While the early history of the house on the Springwood estate remains unclear, it is believed that the central portion of the present-day home is formed by a large Federal style farmhouse constructed around the year 1800. In 1845 the estate was purchased by Josiah Wheeler, a merchant from New York City. He remodeled the structure in the then-fashionable Italianate style, expanding it to 15 rooms with a three-story tower at the south end and front and rear piazzas spanning the length of the home.

===Roosevelt ownership===
In 1866, the estate, which had been reduced to approximately one square mile (2.5 square kilometers), was bought by James Roosevelt, Sr., Franklin D. Roosevelt's father, for US$40,000, at a time when a textile worker's earnings were less than a dollar a day. The property featured a stable and horse track, which was important to James, an avid horse breeder. Through his death, 34 years later in 1900, James made many improvements to the home and property. He enlarged the servants' wing, adding two rooms, and had a spacious carriage house built in the vicinity.

In 1882, Franklin was born in what was then the second floor tower bedroom at the south end of the home. At the time, it functioned as the master bedroom; the bedroom which he, and later his sons, used during boyhood is nearby on the same floor. In 1905, after he and Eleanor Roosevelt married, the young couple moved in with his mother, Sara. The estate remained the center of Roosevelt's life in all stages of his career.

In 1915, Franklin, together with his mother, undertook a final major enlargement and remodeling of the home. This both accommodated his growing family and created an environment suitable for entertaining political associates which reflected his ambitions. Roosevelt contributed many ideas for the new design, tempered by his mother's means. She commissioned the design work from the firm of Hoppin & Koen, of New York City. The home was more than doubled in size by adding two large fieldstone wings (designed by Roosevelt), a tower, and a third story with a flat roof. The clapboard exterior was replaced with stucco and most of the porch was replaced with a balustraded fieldstone terrace and a small columned portico around the entrance. These alterations gave the exterior of the house the look of a The interior, while retaining much of the original layout, was redesigned primarily with the aim of housing Roosevelt's growing collections of books, paintings, stamps, and coins. The remodeling work was finished within one year in 1916. Roosevelt also changed the appearance of the surrounding land by extensive tree plantings. Between 1911, when the large scale planting started, and Roosevelt's death in 1945, more than 400,000 trees were planted on the estate. Eventually, large portions of the estate were turned into an experimental forestry station under an agreement with the Forestry Department of Syracuse University.

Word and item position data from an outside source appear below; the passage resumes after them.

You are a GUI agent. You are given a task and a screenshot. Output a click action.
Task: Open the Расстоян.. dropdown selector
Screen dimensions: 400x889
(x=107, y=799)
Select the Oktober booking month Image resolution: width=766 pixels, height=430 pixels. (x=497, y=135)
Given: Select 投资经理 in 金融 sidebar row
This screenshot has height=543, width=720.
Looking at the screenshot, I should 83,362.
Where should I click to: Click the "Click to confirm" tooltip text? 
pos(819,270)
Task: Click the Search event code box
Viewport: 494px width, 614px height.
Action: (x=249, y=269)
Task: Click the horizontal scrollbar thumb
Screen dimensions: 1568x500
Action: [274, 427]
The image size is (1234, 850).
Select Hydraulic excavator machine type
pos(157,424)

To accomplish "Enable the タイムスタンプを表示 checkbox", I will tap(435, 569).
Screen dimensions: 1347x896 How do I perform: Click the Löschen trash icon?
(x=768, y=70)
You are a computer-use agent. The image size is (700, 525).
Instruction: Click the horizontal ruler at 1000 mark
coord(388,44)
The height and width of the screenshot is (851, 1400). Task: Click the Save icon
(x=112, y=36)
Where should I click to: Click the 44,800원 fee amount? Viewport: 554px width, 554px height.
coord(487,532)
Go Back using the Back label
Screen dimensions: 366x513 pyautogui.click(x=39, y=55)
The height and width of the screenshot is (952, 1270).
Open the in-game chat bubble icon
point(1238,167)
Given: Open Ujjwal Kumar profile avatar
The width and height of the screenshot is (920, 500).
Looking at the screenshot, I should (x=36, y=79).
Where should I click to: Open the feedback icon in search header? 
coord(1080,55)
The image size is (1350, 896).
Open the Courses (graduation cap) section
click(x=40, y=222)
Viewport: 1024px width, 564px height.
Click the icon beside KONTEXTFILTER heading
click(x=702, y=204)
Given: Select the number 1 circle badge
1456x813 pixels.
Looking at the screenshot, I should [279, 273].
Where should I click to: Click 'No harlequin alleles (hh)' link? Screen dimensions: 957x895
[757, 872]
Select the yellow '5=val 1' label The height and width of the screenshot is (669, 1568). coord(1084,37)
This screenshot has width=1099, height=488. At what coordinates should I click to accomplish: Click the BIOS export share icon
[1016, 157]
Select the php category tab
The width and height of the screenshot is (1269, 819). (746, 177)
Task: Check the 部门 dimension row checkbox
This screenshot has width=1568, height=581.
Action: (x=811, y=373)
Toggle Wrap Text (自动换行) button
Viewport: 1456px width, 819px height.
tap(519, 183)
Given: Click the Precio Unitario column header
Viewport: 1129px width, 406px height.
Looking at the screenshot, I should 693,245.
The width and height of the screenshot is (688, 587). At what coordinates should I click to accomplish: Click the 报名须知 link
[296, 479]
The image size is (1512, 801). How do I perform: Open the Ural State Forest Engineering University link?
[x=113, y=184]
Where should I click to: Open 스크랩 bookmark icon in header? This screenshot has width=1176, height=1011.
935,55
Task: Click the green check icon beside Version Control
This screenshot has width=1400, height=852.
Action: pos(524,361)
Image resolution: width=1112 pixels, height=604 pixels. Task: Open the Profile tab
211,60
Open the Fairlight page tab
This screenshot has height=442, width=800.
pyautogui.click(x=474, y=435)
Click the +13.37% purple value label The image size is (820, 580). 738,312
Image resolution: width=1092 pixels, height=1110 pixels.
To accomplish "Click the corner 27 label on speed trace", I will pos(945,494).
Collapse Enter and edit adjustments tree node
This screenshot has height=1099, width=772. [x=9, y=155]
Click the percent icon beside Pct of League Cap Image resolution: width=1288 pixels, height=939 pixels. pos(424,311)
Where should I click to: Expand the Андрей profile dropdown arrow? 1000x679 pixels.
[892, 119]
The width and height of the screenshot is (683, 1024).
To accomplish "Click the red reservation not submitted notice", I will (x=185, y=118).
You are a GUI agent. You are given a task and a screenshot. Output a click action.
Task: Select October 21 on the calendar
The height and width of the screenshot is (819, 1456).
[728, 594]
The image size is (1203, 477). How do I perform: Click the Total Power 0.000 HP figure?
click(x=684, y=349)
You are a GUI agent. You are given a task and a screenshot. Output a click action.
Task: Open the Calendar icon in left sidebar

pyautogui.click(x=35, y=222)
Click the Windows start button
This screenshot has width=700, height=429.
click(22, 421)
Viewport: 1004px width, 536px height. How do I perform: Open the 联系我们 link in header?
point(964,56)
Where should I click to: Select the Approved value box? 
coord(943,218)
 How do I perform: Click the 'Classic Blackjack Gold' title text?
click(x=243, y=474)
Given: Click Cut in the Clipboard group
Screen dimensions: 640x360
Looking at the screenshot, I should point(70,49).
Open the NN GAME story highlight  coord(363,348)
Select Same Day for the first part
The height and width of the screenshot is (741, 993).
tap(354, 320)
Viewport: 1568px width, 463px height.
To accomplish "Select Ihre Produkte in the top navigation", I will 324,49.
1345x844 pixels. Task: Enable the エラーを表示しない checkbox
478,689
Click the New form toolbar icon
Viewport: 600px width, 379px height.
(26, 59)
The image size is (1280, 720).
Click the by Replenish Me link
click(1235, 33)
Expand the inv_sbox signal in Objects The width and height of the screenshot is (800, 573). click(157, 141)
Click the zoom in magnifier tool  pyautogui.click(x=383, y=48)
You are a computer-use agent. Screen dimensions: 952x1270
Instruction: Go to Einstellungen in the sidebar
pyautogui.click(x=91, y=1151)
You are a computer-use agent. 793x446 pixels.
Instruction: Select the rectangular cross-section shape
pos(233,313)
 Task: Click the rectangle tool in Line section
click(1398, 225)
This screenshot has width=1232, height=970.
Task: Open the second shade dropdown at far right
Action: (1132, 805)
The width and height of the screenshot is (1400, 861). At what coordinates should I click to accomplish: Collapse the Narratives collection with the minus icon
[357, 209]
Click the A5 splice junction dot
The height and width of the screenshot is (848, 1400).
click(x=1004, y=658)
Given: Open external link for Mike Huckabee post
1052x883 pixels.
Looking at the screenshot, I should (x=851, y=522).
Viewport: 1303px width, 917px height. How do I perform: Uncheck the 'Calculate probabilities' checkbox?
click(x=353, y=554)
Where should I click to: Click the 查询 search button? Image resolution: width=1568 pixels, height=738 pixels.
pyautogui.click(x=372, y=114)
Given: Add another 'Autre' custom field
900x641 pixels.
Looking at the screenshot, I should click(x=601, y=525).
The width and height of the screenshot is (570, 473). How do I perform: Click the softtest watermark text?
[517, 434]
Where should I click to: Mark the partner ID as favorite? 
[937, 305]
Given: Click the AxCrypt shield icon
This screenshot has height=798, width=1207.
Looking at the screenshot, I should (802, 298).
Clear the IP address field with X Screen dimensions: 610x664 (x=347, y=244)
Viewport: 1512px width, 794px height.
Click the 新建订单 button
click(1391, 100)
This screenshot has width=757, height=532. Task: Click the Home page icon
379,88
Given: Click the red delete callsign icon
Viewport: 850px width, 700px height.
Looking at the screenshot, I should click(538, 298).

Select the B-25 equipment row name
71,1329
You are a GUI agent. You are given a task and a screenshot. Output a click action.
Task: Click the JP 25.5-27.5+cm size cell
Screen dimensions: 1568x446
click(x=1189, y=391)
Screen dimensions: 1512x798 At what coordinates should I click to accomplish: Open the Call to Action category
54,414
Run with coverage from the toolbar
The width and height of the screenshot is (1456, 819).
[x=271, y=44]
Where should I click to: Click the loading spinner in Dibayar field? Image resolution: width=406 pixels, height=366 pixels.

During his presidency from March 4, 1933, until his death on April 12, 1945, Franklin made almost 200 visits to Springwood, although he eventually built wheelchair-friendly Top Cottage nearby as a home of his own. The main estate functioned as a "Summer White House" where the President hosted his political associates and other prominent national and international figures. In June 1939, when King George VI and Queen Elizabeth, accompanied by Prime Minister of Canada William Lyon Mackenzie King as minister in attendance, made the first visit of a reigning British monarch to the United States, they were hosted at Springwood. Other guests included British prime minister Winston Churchill, as well as European royalty such as Queen Wilhelmina, Princess Juliana, and Princess Beatrix of the Netherlands, and Crown Prince Olaf and Crown Princess Märtha of Norway. Further, Roosevelt used the estate as a retreat for himself and his political associates on the eves of three of the four elections in which he ran for president. When the incoming results indicated that he had won the election, he would go onto the front terrace to deliver his victory speech. In all four presidential elections, however, Dutchess County voted for Roosevelt's opponent.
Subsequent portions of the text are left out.